In the hot shop - Mark gives a helping hand
In the hot shop - Treg assists
Lampworkers participating in the bead toss -
Johnathon and the fusers on the other side of the wall
So now I'm getting ready to teach a mini-workshop in Washington over Labor Day weekend. My project is a small felted wall hanging, and I've started another one to bring as a sample. This time it's flowers - no birds, no trees, no leaves. But there will be beads on it - I can't make a felted object without embellishing it!
These are a few pix I took during the process. First I made a pre-felt from which I cut out the shapes for the flowers. Here are the fibers before I wet them down.
After felting the flower fibers, I laid out the fibers for the background. I had my little studio buddy Niki keeping me company - she just loves coming out into the wet lab with me.
After I wet down the background fibers, I placed my flowers, put additional fibers on them, and added wool yarn for the stems.
Now that I've fulled and dried the piece, the embellishing is coming along quite nicely. I've beefed up the stems with some needle felting and I'll be enhancing the flowers with some bead work. Before I head up to the Pacific Northwest this coming Saturday, I'll show you pictures of the finished projects.
Actually, it was December of 2002 in the galaxy of Connecticut. I was visiting my mom - she still lived back there at the time - and I decided that I needed to get out by myself for a bit. I went into a West Hartford shop that was part boutique, part glass art gallery, and of course I headed straight for the glass. The gallery was arranged rather strangely; in the center of the room there were 4 rows of pedestals of varying heights with a space between the 2 center rows so that you could walk completely around the group of pedestals. Each pedestal supported a piece or two of glass art. However, there weren't any signs or cards that identified the artist of each piece, or the price for that matter. There was a vessel on the "inside" row of pedestals that I was interested in. Here's a very crude sketch of the section of the gallery that interested me. (I know, I should stick to glass and fiber art rather than drawing...)
The vessel was so lovely that I had already decided that if the price was right, I'd bring it back to California with me. Now... notice the 2 tall vases on the pedestal to the left and in front of the object of my desire. Next, notice the shallow bowl to the left of the 2 vases. And lastly, remember that this was December in Connecticut. Cold! Brrrrrr! Big winter coat! I think you're getting the drift...
I put my purse down and reached in to lift up the piece I wanted to purchase. (hmmm... that's a lot of p's.) Anyhow, as I reached in I felt the left side of my coat brush up against something. When I looked to the left, I saw the tall vase rocking and I panicked. Instinctively, I grabbed it with my left hand and was so relieved that it didn't fall. Unfortunately, I didn't grab it soon enough to keep it from hitting the identical top-heavy vase next to it.

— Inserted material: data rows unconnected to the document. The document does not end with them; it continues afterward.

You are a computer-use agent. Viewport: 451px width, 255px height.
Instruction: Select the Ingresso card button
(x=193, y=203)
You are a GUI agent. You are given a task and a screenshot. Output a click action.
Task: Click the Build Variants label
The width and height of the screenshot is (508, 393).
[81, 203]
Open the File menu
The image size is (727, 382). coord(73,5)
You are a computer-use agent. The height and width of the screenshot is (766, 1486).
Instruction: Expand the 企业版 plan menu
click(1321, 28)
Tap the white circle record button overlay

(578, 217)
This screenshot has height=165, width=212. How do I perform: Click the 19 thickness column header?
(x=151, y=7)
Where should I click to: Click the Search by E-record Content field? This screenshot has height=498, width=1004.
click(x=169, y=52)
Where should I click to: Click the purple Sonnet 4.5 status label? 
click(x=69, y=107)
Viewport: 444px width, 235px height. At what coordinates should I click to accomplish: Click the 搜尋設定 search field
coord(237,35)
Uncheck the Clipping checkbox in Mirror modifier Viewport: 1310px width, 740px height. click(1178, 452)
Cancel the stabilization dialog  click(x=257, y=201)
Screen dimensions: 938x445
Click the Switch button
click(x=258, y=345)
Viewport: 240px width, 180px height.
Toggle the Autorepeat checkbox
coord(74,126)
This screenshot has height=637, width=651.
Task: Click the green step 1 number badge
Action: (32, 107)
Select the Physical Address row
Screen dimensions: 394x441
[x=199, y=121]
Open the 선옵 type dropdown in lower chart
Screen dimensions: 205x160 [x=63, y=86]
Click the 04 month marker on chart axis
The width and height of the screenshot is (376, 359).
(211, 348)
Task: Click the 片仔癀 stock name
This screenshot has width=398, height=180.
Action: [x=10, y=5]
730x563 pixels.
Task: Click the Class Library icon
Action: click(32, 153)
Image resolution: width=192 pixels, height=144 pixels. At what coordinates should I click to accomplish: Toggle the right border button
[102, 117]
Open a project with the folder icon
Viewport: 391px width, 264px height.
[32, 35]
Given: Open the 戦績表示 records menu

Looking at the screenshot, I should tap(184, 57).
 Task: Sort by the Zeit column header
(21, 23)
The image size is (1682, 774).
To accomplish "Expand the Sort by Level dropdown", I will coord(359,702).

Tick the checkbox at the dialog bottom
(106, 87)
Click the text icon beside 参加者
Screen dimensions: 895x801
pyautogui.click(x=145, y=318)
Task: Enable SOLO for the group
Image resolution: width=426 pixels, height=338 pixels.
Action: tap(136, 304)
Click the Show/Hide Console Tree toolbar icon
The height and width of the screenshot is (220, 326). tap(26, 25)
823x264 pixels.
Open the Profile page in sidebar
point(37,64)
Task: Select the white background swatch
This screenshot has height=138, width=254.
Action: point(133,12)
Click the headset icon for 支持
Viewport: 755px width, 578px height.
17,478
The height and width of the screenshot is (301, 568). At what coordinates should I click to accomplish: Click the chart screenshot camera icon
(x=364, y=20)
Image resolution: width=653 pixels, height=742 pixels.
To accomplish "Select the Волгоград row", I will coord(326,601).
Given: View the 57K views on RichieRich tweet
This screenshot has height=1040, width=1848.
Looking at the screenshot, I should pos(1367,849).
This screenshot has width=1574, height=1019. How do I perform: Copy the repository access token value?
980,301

That vase took a nose dive directly onto the shallow bowl on the low pedestal next to it, taking out most of the top portion of the vase, the right side of the bowl and a corner of the mirrored glass top on the pedestal.
My heart went into my throat as I slowly sank to the floor to pick up the pieces, while dollar signs floated through my mind's eye. The gal who was working there came over to help and she thanked me for not running out of the shop. I gave her a quizzical look, and she told me that they had had several incidents over the years in which people had broken their glass art and hightailed it out the door. That should have been a red flag for me. We took the pieces up to the register counter and then she called the shop owner. After a brief phone conversation, she wrote up a receipt and presented me with the bill. Holy smokes! I guess it could have been a lot worse. I never even thought to question why their insurance didn't cover it, I was just too shaken by the mishap. She wrapped up the pieces and put them into a bag, then asked me if I wanted them. Well for cryin' out loud - I just paid $425 for a pile of broken glass, I wasn't going to leave it there.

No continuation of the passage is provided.